__Work required__: Using the entries below, transcribe exactly the line containing "Click the China Southern CZ316 flight icon" and each line that follows it to the end.

__Raw data__:
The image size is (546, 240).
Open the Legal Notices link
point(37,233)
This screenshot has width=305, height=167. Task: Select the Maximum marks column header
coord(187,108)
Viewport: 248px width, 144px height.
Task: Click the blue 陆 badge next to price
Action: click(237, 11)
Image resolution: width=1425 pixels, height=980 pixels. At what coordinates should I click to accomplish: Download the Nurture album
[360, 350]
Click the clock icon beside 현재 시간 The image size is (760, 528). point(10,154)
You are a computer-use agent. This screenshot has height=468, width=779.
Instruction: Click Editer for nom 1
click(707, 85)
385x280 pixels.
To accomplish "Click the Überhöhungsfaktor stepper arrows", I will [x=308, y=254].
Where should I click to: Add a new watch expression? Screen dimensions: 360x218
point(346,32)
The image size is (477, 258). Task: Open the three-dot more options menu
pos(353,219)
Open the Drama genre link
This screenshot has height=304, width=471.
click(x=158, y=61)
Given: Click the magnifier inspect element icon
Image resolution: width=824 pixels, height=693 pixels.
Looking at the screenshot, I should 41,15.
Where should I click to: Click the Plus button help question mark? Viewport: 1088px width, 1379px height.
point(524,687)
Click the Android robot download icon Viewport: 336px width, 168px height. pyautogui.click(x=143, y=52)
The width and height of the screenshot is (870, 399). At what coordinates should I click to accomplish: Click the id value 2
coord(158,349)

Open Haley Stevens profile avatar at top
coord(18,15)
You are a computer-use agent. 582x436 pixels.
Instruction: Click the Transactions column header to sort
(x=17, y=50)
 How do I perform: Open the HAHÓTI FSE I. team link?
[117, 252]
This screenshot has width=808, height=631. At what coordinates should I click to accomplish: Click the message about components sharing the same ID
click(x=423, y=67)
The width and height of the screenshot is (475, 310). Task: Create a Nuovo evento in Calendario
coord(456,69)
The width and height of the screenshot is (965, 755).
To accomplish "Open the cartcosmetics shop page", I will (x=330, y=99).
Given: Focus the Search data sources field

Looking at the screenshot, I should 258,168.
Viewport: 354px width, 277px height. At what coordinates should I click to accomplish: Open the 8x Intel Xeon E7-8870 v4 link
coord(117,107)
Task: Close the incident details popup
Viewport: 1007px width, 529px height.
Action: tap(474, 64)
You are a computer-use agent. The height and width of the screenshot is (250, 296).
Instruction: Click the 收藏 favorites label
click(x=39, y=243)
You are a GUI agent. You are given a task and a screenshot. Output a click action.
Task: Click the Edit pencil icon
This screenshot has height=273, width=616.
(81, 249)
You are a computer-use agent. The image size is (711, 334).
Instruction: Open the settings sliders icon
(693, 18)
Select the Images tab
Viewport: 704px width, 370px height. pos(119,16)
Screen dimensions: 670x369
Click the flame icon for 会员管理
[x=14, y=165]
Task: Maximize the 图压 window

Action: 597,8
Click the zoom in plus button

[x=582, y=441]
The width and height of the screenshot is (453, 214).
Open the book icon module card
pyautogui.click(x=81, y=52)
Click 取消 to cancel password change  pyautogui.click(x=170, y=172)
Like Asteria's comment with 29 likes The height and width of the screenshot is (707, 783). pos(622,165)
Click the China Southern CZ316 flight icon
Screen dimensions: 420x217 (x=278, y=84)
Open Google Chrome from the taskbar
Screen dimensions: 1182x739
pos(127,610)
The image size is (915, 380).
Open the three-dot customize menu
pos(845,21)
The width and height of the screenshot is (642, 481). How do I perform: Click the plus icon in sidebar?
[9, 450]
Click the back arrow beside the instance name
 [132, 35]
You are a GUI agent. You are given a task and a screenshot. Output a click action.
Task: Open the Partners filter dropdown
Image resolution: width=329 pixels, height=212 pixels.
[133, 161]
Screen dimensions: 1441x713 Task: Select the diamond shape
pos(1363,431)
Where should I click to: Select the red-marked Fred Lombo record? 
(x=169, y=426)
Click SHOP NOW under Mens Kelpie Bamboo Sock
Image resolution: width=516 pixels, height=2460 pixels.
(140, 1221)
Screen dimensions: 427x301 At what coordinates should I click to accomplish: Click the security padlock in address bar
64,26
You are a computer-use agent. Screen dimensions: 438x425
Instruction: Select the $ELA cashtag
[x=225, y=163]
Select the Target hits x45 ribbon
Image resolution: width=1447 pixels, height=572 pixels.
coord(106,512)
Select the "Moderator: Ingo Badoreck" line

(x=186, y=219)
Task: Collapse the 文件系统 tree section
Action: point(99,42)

__Exercise output__:
Click the China Southern CZ316 flight icon
Screen dimensions: 420x217 (x=278, y=84)
Open Google Chrome from the taskbar
Screen dimensions: 1182x739
pos(127,610)
The image size is (915, 380).
Open the three-dot customize menu
pos(845,21)
The width and height of the screenshot is (642, 481). How do I perform: Click the plus icon in sidebar?
[9, 450]
Click the back arrow beside the instance name
 [132, 35]
You are a GUI agent. You are given a task and a screenshot. Output a click action.
Task: Open the Partners filter dropdown
Image resolution: width=329 pixels, height=212 pixels.
[133, 161]
Screen dimensions: 1441x713 Task: Select the diamond shape
pos(1363,431)
Where should I click to: Select the red-marked Fred Lombo record? 
(x=169, y=426)
Click SHOP NOW under Mens Kelpie Bamboo Sock
Image resolution: width=516 pixels, height=2460 pixels.
(140, 1221)
Screen dimensions: 427x301 At what coordinates should I click to accomplish: Click the security padlock in address bar
64,26
You are a computer-use agent. Screen dimensions: 438x425
Instruction: Select the $ELA cashtag
[x=225, y=163]
Select the Target hits x45 ribbon
Image resolution: width=1447 pixels, height=572 pixels.
coord(106,512)
Select the "Moderator: Ingo Badoreck" line

(x=186, y=219)
Task: Collapse the 文件系统 tree section
Action: point(99,42)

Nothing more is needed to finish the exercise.